OBJECTIVE — Write out each line of the material below verbatim, omitting the pictures.

GIVEN ENTRIES —
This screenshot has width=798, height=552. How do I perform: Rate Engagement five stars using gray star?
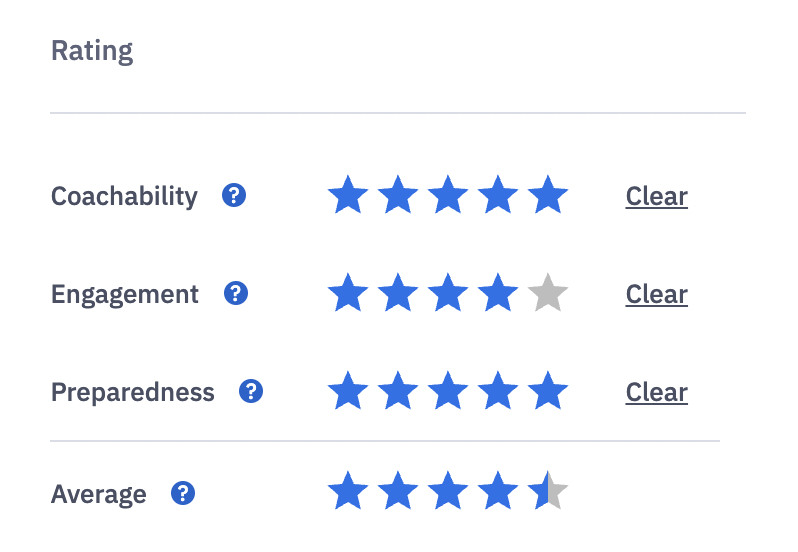click(548, 294)
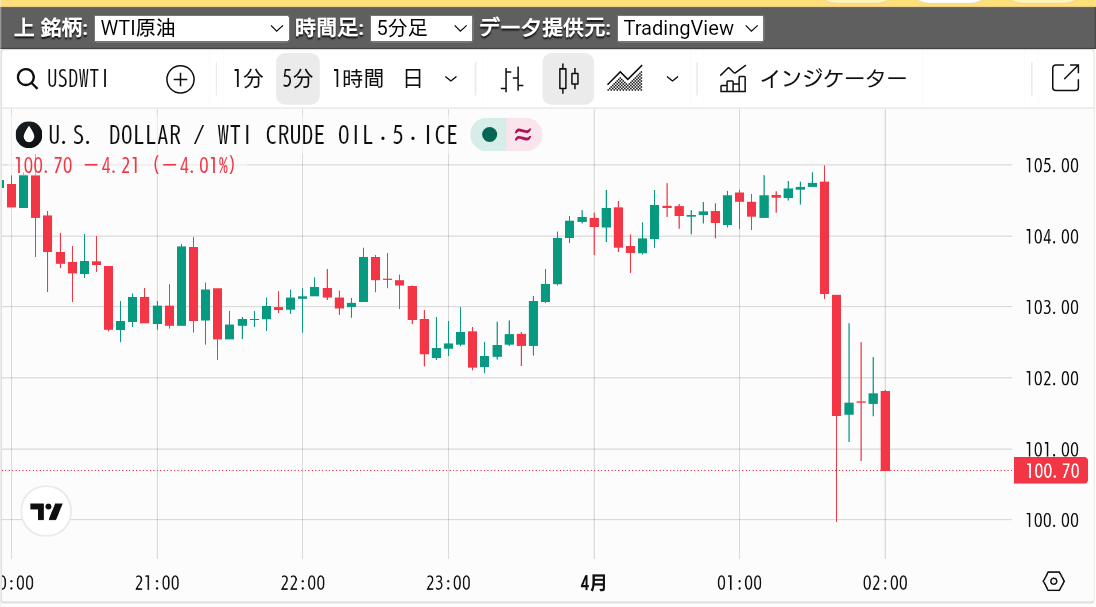Image resolution: width=1096 pixels, height=607 pixels.
Task: Click the USDWTI symbol search magnifier
Action: coord(29,79)
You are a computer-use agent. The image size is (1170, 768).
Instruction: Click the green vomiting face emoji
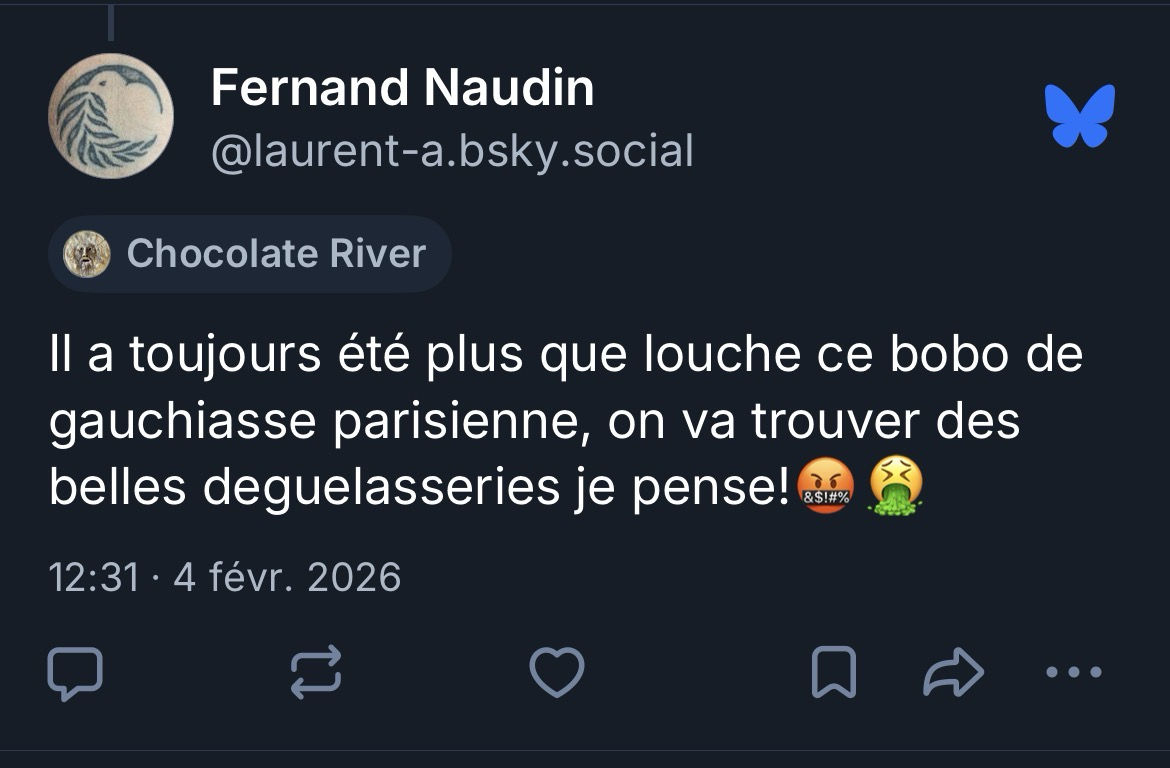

RESULT —
This screenshot has width=798, height=552. How do I perform: Rate Engagement five stars using gray star?
click(548, 294)
Image resolution: width=1096 pixels, height=607 pixels.
Task: Click the USDWTI symbol search magnifier
Action: coord(29,79)
You are a computer-use agent. The image size is (1170, 768).
Instruction: Click the green vomiting face emoji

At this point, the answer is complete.